In a move that echoes one of the internet's most successful privacy victories, the creator of Signal is now deploying similar encryption technology across Meta's AI systems. Moxie Marlinspike, the cryptographer who built Signal's protocol and later saw it adopted by WhatsApp, announced that his new encrypted AI chatbot called Confer will power conversations on Meta AI, potentially protecting the chat histories of millions of users from corporate surveillance.
The technical achievement is genuine. Confer encrypts both prompts and responses so companies and advertisers can't access user data. The tool uses smart math to ensure that even though the compute-intensive process of running the AI still happens on a server in the cloud, the only person who can access the unscrambled details of that computation is you, the user. The system relies on two core technologies: passkeys that generate encryption keypairs stored only on user devices, and trusted execution environments on servers that prevent even administrators from accessing data.
This matters because the current state of AI privacy is bleak. When you interact with existing chatbots, your data is not held privately, especially for the most useful models, which are closely guarded by AI companies and far too big to run on a local machine anyway. When using ChatGPT, Gemini, or Claude, you hand over your thoughts in plaintext to companies that store every word you type, and they can be forced by courts to preserve and hand over your logs. A court order in May 2025 required OpenAI to preserve all ChatGPT user logs, including deleted chats, and OpenAI CEO Sam Altman has admitted that even therapy sessions on the platform may not stay private.
Marlinspike's concern extends beyond legal discovery. He argues that AI chat logs reveal how you think, and could be the key for a profoundly more powerful and manipulative form of advertising, which is inevitably coming soon, "as if a third party pays your therapist to convince you of something".
Yet the announcement comes at a peculiar moment. Even as Meta moves to encrypt AI conversations, it is simultaneously dismantling encryption elsewhere. Meta has announced plans to discontinue support for end-to-end encryption for chats on Instagram after May 8, 2026. When Instagram's encryption sunsets, Meta will regain the technical ability to scan and act on the content of users' DMs, reopening the door to automated content moderation, AI-powered scam detection, and easier compliance with law enforcement requests.
This contradiction matters. The New York Times noted Meta's repeated privacy problems over the years, including huge settlements tied to facial recognition, and that the company loosened some of its internal privacy checks earlier this year, and Meta AI smart glasses have been sending intimate videos to human moderators. Messages sent to Meta AI are processed on the company's servers to generate responses and maintain context, falling outside WhatsApp's standard end-to-end encrypted user-to-user model, and users may disclose sensitive details without knowing how long the data is stored or how it may be used.

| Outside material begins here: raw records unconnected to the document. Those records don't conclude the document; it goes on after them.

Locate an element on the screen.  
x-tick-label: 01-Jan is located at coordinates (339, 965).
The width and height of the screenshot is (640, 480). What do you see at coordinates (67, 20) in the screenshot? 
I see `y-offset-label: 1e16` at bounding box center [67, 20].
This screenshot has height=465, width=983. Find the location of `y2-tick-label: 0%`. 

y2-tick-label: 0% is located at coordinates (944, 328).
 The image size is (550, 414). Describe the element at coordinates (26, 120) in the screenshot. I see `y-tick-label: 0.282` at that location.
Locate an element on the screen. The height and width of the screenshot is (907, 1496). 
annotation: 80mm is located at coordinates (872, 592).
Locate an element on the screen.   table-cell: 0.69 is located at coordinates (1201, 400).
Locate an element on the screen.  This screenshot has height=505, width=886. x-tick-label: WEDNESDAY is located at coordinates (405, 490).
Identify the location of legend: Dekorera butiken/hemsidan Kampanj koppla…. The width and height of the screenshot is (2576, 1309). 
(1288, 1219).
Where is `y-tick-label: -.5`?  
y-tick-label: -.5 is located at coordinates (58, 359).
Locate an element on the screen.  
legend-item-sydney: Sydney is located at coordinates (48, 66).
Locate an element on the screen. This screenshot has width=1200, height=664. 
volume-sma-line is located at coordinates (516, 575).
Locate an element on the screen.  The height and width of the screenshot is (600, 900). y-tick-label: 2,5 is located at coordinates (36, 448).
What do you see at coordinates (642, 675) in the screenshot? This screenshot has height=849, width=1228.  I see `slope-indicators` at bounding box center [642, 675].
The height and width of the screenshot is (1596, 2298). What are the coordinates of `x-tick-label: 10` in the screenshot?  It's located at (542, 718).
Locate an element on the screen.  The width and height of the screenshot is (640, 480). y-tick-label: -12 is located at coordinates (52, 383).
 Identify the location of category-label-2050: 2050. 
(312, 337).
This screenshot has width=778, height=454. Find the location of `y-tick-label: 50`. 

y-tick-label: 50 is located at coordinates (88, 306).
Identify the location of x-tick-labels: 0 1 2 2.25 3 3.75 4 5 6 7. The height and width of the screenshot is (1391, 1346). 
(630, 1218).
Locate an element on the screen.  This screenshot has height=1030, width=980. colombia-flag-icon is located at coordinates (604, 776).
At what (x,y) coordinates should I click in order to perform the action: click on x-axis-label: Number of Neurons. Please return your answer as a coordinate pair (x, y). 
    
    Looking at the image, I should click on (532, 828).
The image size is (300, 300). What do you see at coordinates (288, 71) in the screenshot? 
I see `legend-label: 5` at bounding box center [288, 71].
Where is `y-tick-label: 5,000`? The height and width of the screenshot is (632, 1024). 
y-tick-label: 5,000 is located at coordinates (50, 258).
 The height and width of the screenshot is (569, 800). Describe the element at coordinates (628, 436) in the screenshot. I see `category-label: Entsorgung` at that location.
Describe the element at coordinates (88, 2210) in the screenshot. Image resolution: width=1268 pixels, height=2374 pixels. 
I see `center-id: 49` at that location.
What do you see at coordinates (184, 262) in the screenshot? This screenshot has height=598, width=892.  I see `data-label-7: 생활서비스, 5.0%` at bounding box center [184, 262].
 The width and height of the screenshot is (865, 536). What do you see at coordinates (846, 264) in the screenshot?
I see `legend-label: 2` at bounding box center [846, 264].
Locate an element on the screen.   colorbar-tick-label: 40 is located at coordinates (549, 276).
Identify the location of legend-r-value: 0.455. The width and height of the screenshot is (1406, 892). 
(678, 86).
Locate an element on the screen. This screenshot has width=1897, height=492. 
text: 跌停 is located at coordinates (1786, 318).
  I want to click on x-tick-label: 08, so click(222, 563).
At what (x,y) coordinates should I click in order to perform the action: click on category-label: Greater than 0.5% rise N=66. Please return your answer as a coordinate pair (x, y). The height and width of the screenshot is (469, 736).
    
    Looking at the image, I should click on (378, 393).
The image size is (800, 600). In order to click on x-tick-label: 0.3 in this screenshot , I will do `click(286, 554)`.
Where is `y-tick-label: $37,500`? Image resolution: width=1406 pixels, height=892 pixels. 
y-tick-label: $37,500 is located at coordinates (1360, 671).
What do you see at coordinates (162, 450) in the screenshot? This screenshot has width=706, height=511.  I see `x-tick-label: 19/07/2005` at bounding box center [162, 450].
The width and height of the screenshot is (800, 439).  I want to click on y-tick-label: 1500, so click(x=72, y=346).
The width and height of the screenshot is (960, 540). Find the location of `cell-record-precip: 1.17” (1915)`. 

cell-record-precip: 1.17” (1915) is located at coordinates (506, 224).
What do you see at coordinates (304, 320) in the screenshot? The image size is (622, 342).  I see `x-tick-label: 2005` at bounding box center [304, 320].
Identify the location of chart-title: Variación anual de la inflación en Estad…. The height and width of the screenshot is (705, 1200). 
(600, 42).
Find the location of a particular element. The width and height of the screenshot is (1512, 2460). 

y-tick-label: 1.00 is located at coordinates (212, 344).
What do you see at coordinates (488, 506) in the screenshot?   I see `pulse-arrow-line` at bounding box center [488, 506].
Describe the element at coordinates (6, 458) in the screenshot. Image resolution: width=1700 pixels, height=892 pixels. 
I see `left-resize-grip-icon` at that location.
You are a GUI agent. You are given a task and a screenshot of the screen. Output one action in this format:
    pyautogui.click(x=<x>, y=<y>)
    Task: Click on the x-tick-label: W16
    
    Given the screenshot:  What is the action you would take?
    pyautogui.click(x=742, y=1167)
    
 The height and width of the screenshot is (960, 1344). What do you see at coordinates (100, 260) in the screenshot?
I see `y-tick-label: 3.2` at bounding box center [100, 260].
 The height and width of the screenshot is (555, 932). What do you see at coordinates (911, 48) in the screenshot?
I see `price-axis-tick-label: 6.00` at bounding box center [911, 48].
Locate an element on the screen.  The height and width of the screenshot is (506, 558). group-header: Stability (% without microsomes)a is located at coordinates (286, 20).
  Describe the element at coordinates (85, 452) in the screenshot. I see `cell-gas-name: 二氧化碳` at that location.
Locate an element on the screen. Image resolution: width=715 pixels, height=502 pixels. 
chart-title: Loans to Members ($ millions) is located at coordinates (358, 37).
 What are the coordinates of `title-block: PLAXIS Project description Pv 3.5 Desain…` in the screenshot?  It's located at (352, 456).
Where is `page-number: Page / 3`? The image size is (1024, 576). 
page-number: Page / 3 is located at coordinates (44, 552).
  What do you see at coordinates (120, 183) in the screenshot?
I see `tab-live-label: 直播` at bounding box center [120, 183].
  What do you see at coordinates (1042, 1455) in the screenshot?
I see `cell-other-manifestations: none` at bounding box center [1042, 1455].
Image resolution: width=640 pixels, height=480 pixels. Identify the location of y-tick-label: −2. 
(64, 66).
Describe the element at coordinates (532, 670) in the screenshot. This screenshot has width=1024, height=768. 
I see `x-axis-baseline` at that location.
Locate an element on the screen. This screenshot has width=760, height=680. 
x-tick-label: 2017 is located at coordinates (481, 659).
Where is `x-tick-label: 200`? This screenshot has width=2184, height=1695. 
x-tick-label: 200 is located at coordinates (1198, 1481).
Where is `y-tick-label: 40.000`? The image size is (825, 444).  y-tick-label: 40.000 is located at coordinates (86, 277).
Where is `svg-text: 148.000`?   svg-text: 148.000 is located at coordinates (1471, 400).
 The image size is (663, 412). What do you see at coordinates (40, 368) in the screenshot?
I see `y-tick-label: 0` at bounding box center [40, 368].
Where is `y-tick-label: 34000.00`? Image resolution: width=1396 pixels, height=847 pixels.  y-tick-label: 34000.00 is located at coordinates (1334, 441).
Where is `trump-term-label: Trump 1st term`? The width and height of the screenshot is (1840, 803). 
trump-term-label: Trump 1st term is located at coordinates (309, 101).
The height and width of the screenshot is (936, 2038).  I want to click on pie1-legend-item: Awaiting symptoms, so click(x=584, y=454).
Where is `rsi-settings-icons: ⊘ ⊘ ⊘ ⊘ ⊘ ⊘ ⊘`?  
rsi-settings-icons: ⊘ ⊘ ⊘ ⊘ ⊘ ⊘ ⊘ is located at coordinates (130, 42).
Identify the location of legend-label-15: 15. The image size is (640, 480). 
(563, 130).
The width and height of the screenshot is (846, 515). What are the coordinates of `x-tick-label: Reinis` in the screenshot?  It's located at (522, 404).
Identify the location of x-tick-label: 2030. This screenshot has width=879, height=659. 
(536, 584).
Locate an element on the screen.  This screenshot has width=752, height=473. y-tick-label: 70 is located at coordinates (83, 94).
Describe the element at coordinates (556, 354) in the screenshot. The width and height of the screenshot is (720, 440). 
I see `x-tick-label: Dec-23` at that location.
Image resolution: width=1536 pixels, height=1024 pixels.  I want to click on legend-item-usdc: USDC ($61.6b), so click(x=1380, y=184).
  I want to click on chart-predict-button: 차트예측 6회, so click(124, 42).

There is a legitimate counterargument. Brian Long, CEO of Adaptive Security, argues that the calculus Meta is making reflects a necessary course correction, because while companies have leaned into privacy, it has also led bad actors to run scams and attack consumers. Law enforcement and child safety advocates have long argued that encryption creates obstacles to detecting illegal activity.
Whether Marlinspike's technology can overcome that trade-off remains uncertain. It is still early days, and there is plenty we still do not know, including exactly where this will appear first, how much of the system actually stays protected, whether Meta can still see any prompts in some way, or if any part of it will get outside audits, and those details matter a lot as they basically decide whether the whole thing works.
The deeper issue is credibility. Marlinspike's key victory with the Signal protocol was arguably not the creation of Signal itself, but the fact that WhatsApp later used Signal's code to encrypt the chats of billions of users, magnifying its effects far more widely. If history repeats itself and Confer's technology becomes the standard for AI conversations across Meta's platforms, it could be one of the most significant privacy gains of the decade. Yet Meta's simultaneous retreat from encryption on Instagram suggests the company's privacy commitments remain conditional, shifting with safety concerns and regulatory pressure. That inconsistency leaves users and privacy advocates with a legitimate reason to remain cautious, even as the underlying technology offers genuine promise.